The 6000-mark war (6000-markskriget, 6000-marks-krigen) was a war between Denmark and Sweden which took place from 1276 to 1278. It started because of a disagreement over an agreed sum of 6,000 silver marks for Danish assistance to Magnus Birgersson in the battle against Valdemar Birgersson in 1275.

==Background==
Eric V of Denmark had signed an agreement on military assistance with Duke Magnus Birgersson who hired hundreds of armored warriors from the danish king's own army in addition to a strength of 700 men which was led by Count Jacob of Halland and the Danish Stig Andersen Hvide. Together they started a rebellion against Valdemar, King of Sweden which was known as the war against Valdemar Birgersson.

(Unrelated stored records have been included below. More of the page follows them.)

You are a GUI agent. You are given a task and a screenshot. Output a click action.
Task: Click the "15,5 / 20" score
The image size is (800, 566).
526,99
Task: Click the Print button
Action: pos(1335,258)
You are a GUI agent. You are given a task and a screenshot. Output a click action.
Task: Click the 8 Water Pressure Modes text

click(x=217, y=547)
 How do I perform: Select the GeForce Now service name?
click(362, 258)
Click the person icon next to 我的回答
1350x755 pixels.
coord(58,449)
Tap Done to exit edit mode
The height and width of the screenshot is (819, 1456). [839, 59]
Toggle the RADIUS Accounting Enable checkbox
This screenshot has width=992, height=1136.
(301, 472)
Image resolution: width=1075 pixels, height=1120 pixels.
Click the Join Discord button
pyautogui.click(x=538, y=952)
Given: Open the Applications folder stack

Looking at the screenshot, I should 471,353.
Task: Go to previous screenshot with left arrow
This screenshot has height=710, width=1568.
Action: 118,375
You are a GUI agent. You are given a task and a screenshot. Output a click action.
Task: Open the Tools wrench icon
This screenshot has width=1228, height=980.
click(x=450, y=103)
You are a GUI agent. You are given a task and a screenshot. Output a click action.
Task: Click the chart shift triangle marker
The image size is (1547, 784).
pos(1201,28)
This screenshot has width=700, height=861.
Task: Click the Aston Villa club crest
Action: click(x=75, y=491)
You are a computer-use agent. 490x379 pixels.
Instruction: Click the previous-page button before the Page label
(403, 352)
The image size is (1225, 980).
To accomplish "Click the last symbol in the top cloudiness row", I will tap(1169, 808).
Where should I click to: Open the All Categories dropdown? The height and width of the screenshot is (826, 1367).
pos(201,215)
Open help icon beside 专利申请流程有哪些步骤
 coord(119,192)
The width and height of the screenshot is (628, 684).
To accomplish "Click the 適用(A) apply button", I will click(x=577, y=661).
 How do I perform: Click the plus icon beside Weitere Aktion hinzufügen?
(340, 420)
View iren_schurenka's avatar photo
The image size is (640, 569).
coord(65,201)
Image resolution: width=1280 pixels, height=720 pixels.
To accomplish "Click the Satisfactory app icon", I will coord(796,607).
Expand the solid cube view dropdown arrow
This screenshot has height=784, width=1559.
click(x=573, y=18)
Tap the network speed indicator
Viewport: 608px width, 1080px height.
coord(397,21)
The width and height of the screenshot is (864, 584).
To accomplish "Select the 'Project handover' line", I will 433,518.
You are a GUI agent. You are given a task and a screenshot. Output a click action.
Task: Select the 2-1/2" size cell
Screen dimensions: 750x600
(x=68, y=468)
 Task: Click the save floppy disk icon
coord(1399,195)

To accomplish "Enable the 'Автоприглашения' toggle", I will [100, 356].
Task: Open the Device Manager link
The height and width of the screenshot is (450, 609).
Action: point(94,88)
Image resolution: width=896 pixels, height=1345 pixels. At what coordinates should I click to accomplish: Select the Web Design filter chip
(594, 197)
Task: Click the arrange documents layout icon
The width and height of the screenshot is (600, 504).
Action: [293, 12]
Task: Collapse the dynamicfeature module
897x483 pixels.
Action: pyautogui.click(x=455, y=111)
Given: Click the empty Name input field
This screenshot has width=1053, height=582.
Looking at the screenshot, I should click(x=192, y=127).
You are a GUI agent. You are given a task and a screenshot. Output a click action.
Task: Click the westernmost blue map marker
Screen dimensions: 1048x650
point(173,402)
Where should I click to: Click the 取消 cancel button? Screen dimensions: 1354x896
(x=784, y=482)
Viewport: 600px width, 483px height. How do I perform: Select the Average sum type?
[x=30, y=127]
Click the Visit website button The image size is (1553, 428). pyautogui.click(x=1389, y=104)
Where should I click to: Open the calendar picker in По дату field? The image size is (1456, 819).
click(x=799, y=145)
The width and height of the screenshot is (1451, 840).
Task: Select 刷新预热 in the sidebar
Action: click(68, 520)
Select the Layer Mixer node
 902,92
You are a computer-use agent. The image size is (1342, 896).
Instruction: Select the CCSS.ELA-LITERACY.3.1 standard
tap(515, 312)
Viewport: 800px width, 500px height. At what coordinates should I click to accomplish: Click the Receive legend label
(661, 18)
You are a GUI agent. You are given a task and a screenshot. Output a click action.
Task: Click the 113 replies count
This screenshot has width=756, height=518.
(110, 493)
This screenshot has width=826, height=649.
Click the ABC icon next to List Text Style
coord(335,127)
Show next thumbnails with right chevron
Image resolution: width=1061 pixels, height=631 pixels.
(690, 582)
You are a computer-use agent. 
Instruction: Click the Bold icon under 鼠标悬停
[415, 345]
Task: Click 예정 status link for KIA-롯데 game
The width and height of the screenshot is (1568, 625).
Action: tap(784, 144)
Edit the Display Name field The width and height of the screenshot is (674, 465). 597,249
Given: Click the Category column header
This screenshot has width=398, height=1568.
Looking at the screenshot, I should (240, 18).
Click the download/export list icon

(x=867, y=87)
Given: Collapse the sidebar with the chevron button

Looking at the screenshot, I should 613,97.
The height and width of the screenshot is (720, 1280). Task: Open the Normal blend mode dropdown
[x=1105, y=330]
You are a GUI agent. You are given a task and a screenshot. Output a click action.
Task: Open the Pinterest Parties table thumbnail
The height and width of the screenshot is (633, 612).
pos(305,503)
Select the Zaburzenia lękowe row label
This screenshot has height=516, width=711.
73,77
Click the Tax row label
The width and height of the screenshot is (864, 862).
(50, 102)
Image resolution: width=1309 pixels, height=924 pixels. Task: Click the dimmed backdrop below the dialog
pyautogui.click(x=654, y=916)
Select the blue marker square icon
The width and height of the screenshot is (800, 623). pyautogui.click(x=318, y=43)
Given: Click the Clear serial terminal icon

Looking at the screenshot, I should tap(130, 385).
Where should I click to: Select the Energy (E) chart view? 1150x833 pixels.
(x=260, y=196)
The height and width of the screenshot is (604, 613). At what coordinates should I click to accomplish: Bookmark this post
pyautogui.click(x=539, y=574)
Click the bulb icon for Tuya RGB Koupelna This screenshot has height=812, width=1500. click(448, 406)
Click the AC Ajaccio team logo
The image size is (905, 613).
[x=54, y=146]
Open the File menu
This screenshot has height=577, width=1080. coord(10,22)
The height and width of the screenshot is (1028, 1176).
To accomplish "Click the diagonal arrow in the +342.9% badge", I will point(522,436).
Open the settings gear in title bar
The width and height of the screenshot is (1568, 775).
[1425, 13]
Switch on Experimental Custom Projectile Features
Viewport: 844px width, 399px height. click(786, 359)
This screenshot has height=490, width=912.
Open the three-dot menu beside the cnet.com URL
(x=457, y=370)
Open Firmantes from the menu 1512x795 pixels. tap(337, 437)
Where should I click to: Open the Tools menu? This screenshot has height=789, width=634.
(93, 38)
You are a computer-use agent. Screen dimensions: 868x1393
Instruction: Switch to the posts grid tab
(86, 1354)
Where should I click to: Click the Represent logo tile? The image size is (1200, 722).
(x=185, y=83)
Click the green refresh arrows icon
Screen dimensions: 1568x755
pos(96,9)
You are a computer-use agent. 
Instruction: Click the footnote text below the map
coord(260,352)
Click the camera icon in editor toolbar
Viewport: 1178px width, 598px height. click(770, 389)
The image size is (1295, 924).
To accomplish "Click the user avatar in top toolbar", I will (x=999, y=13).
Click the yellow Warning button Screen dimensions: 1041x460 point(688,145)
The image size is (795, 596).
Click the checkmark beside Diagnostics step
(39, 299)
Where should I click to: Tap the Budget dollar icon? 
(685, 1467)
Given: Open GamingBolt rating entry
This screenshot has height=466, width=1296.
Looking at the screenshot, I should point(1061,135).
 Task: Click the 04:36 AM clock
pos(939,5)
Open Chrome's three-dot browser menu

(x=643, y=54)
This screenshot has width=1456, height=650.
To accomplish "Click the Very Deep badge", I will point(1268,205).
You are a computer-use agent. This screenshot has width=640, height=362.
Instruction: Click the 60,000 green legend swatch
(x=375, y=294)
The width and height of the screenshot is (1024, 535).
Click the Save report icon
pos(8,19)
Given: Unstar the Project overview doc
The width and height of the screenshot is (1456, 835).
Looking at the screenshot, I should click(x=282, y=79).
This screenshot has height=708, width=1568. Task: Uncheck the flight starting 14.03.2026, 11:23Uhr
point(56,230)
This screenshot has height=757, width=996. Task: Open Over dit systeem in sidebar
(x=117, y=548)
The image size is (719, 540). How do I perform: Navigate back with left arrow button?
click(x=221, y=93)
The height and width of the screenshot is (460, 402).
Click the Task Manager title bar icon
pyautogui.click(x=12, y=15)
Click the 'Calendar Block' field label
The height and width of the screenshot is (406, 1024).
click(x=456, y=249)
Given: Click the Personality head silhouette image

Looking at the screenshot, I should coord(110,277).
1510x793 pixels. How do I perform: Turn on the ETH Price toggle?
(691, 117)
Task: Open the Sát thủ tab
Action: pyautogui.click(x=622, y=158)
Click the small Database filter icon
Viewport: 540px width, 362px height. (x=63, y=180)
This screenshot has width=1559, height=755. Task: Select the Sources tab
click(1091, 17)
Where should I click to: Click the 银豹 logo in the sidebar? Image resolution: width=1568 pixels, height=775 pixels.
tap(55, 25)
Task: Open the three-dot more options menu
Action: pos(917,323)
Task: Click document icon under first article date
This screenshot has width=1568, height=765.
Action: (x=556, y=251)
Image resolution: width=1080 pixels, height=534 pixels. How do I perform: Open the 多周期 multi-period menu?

It resulted in Magnus becoming King of Sweden.

==War==
Duke Magnus Birgersson proclaiming himself king of Sweden, refused to pay the agreed sum of 6,000 marks of silver and complained about the ravages the Danish Assistance Force allegedly committed. Instead, he started a war by moving into the then Danish provinces of Halland and Skåne by total surprise in the fall of 1276.
The Danes mobilized an army near Uffo marches and stopped the Swedish army, which then fled Scania. The next year Danish forces marched on Småland in retaliation for their depredations in Halland and Skåne. The Danish punitive expedition followed the scarce Swedish Defense Forces into Västergötland, where they met a Swedish part of the army of about 200 knights in armor, led by Ulf Karlsson. The Battle of Ettak was a defeat for the Danish army who were surprised in their own camp.
Erik Klipping gathered a large army in 1277 and went into Västergötland which again was overcome and looted. The fortresses of Axvall and Skara was captured by the Danish army. Eric V of Denmark decided to end the campaign because it was not meant as anything other than an act of revenge in response to the Swedish king's assault on Halland and Skåne.
After returning home, Eric V of Denmark began negotiations with the Swedes leading to a peace agreement in Laholm, Scania in early 1278. Magnus Birgersson had to pay war reparations which were reduced from 6,000 to 4,000 marks of silver.

==Aftermath==
The war resulted in Magnus Birgersson remaining king of Sweden but he had to pay 4,000 marks of silver to the Danes.